- What the exercise asks -
Copy the first line of the entries below and every line after it through the line containing "The height and". Do not include pictures.

- Data to use -
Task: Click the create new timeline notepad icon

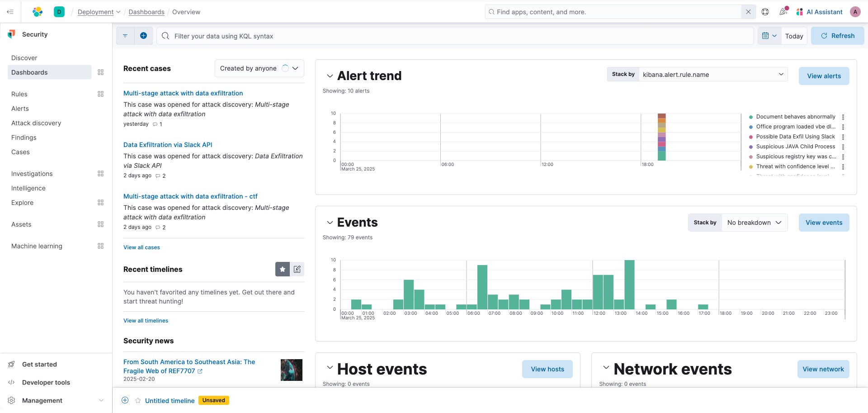Action: click(297, 269)
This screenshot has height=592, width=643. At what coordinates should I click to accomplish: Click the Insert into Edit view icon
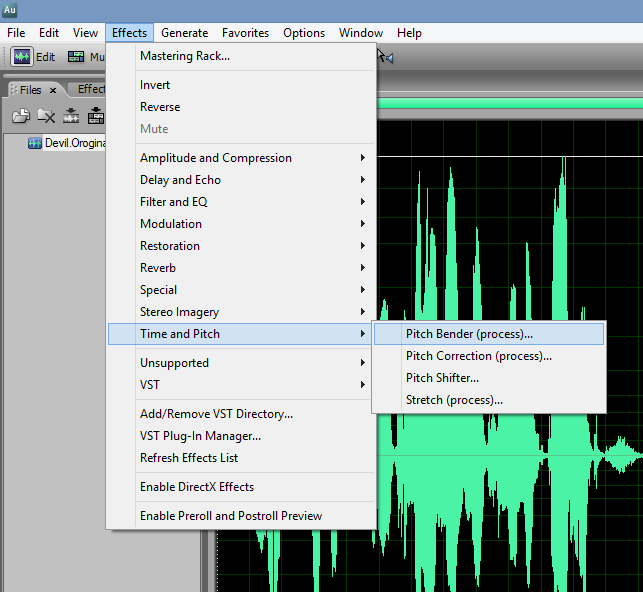coord(72,116)
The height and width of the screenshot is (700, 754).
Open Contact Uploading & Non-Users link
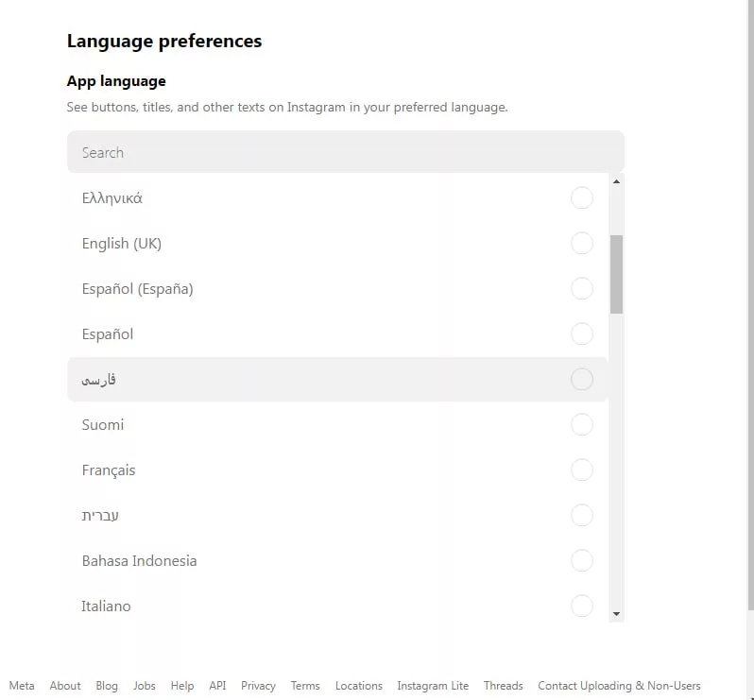click(619, 686)

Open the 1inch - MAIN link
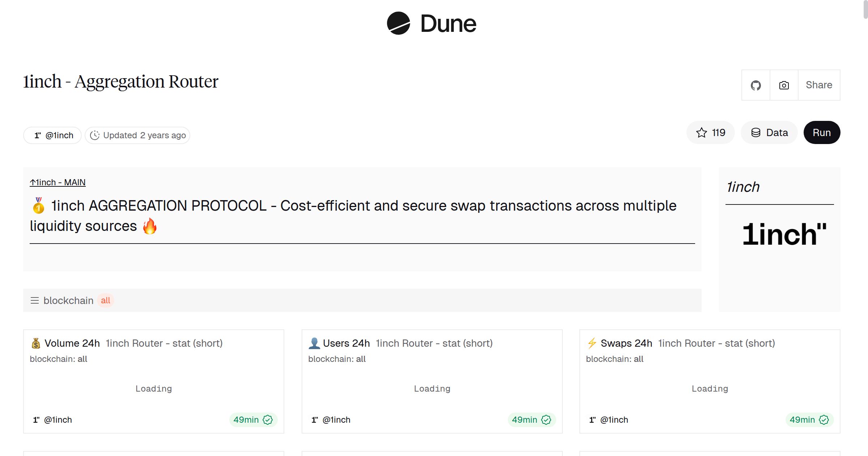pyautogui.click(x=57, y=182)
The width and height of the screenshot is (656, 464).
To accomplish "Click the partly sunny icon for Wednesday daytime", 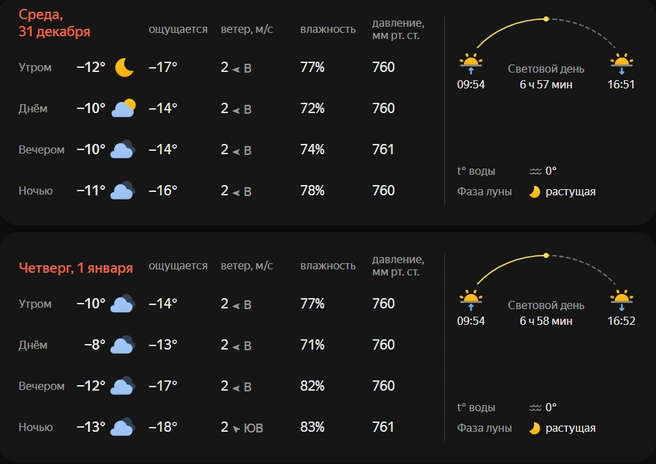I will (x=124, y=108).
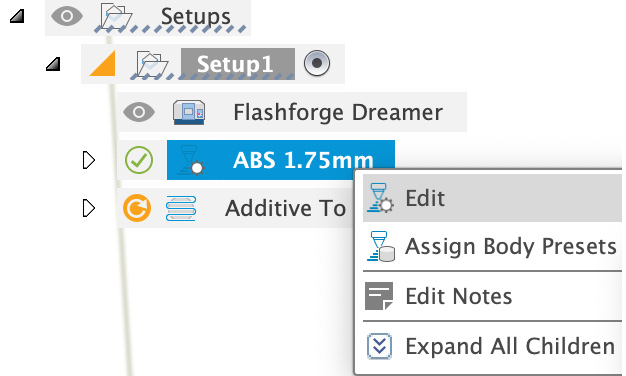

- Your solution -
Task: Click the create new timeline notepad icon

Action: click(297, 269)
This screenshot has height=592, width=643. At what coordinates should I click to accomplish: Click the Insert into Edit view icon
coord(72,116)
The height and width of the screenshot is (700, 754).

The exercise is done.